The describe() Method
The describe() method provides a complete statistical summary including count, mean, std, min, quartiles, and max.
import pandas as pd
import numpy as np
# Create sample DataFrame
df = pd.DataFrame({
'Age': [25, 32, 45, 28, 36, 42, 29, 51, 33, 38],
'Salary': [45000, 52000, 78000, 48000, 62000, 71000, 51000, 85000, 55000, 65000],
'Experience': [2, 5, 18, 3, 10, 15, 4, 22, 8, 12]
})
# Basic describe
print(df.describe())
# Output includes:
# - count: non-null values
# - mean: average
# - std: standard deviation
# - min: minimum
# - 25%: first quartile (Q1)
# - 50%: median (Q2)
# - 75%: third quartile (Q3)
# - max: maximum
Customizing describe()
You can customize describe() with percentiles and include categorical data.
# Custom percentiles
print(df.describe(percentiles=[.1, .25, .5, .75, .9]))

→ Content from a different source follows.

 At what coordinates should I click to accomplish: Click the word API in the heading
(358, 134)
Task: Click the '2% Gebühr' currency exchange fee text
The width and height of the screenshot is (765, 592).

# Include categorical columns
df['Department'] = ['Sales', 'IT', 'HR', 'IT', 'Sales',
'IT', 'HR', 'Sales', 'IT', 'HR']
print(df.describe(include='all'))
# Only categorical
print(df.describe(include=['object']))
# Only numeric
print(df.describe(include=[np.number]))
Individual Statistical Methods
Pandas provides individual methods for every statistical measure, applicable to both Series and DataFrames.
# Central tendency
print(f"Mean:\n{df[['Age', 'Salary']].mean()}")
print(f"\nMedian:\n{df[['Age', 'Salary']].median()}")
print(f"\nMode:\n{df['Department'].mode()}")
# Variability
print(f"\nVariance:\n{df[['Age', 'Salary']].var()}")
print(f"\nStd Dev:\n{df[['Age', 'Salary']].std()}")
# Range-based
print(f"\nMin:\n{df[['Age', 'Salary']].min()}")
print(f"\nMax:\n{df[['Age', 'Salary']].max()}")
# Quantiles
print(f"\nQ1:\n{df[['Age', 'Salary']].quantile(0.25)}")
print(f"\nQ3:\n{df[['Age', 'Salary']].quantile(0.75)}")
Grouped Statistics with groupby()
Combine groupby() with statistical methods for powerful segmented analysis.
# Statistics by group
print("Mean by Department:")
print(df.groupby('Department')[['Age', 'Salary', 'Experience']].mean())
# Multiple aggregations
print("\nMultiple stats by Department:")
print(df.groupby('Department')['Salary'].agg(['mean', 'median', 'std', 'min', 'max']))
# Named aggregations
summary = df.groupby('Department').agg(
avg_salary=('Salary', 'mean'),
max_salary=('Salary', 'max'),
avg_age=('Age', 'mean'),
headcount=('Age', 'count')
)
print("\nNamed aggregations:")
print(summary)
Correlation and Covariance
Understand relationships between variables with correlation and covariance matrices.
# Correlation matrix
print("Correlation Matrix:")
print(df[['Age', 'Salary', 'Experience']].corr())
# Covariance matrix
print("\nCovariance Matrix:")
print(df[['Age', 'Salary', 'Experience']].cov())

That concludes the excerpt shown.